The handing over ceremony took place on 10 September at the national meeting ground at Te Papa Tongarewa where the remains will be placed into a repository until the tribal identities of the individuals can be established. Maori remains are not displayed in New Zealand.
John Terrell, the Field Museum’s curator of Pacific Anthropology, said the repatriated remains include parts of 13 skulls purchased in the 1890s from a New York scientific supply company. He does not know how the firm obtained them or the identities of the individuals. The Field has also returned the preserved tattooed head of a tribal chief acquired in 1958 from a British collector who sold the museum more than 6,000 pieces from the Pacific Islands.

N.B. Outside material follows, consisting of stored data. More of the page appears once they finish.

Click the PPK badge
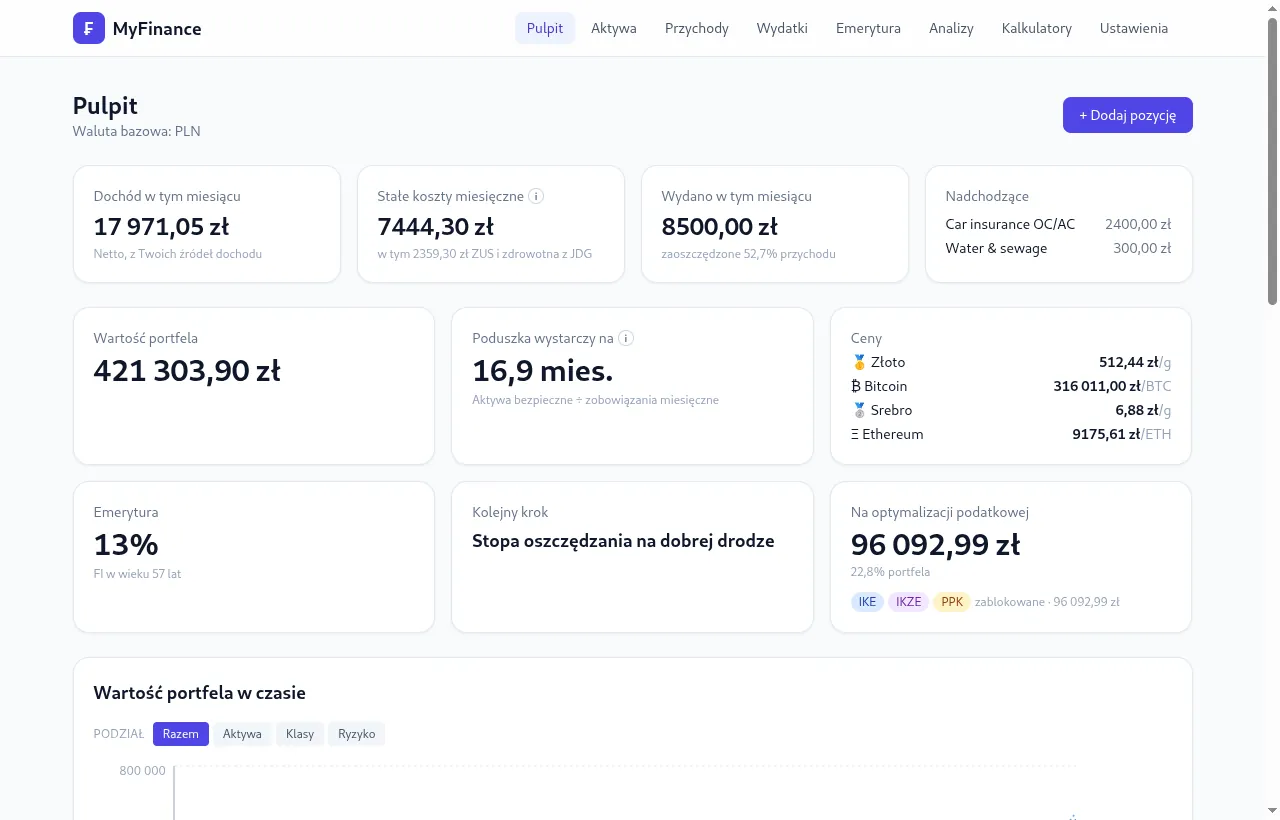 952,602
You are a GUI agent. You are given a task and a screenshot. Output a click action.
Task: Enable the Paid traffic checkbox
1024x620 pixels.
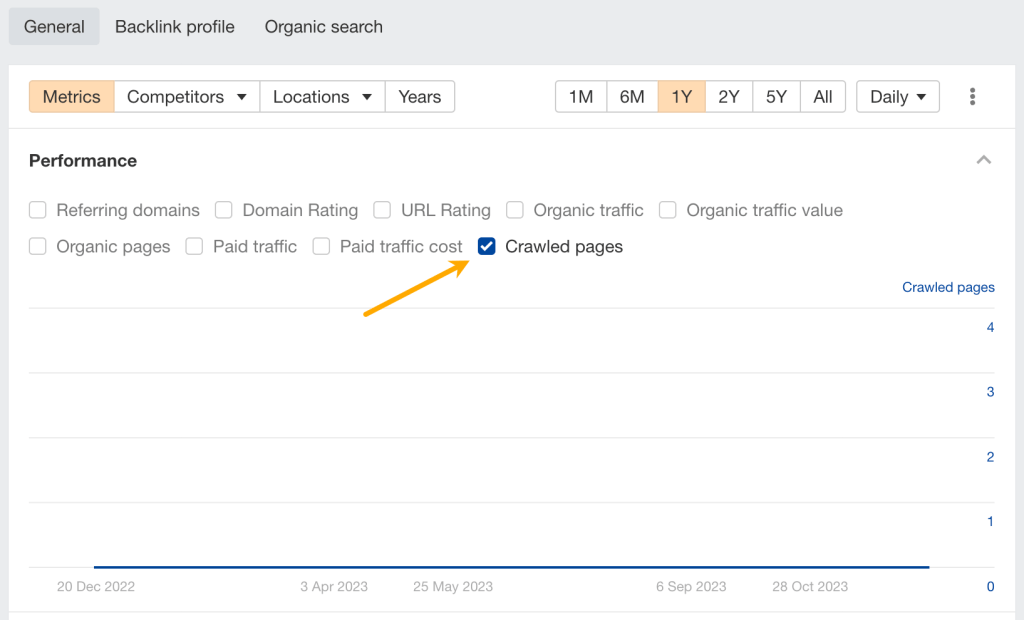(194, 246)
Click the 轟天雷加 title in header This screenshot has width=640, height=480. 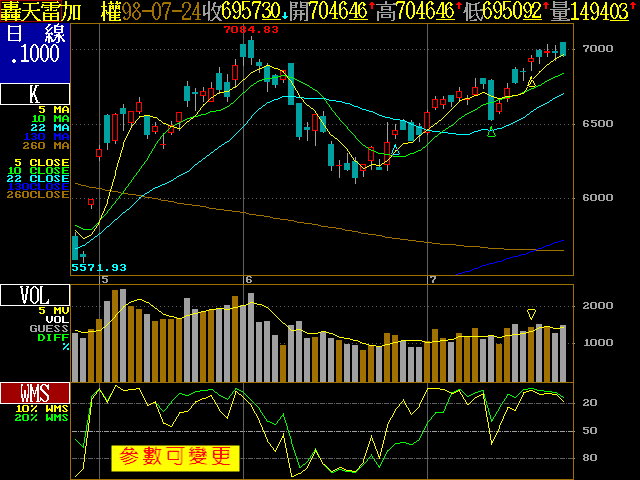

Arapata Hakiwai, director of Maori Culture at Te Papa, says approximately 150 foreign museums and medical colleges hold Maori remains, and since 2003 a government-mandated five-person team at the national museum has sought their repatriation. A request for restitution was first lodged with the Field in July 2005, although informal discussions about the head go back to the mid-1980s. Hundreds of remains have been recovered from museums in Europe, Asia, and Australia, generally after a request from Te Papa. Mr Hakiwai says an emerging trend, especially in the UK, is for institutions to initiate discussions, citing the recent return of remains from the Marischal College Museum in Aberdeen, Scotland.
In April, a New Zealand delegation visited the Field museum to mark the 125th anniversary of a Maori meeting house that has been a key piece in the collection since it was acquired in 1905. The Field has an extensive Pacific Islands collection, assembled mainly in the first decades of the 20th century, but according to both Mr Hakiwai and Dr Terrell there are no pending repatriation requests for Maori material.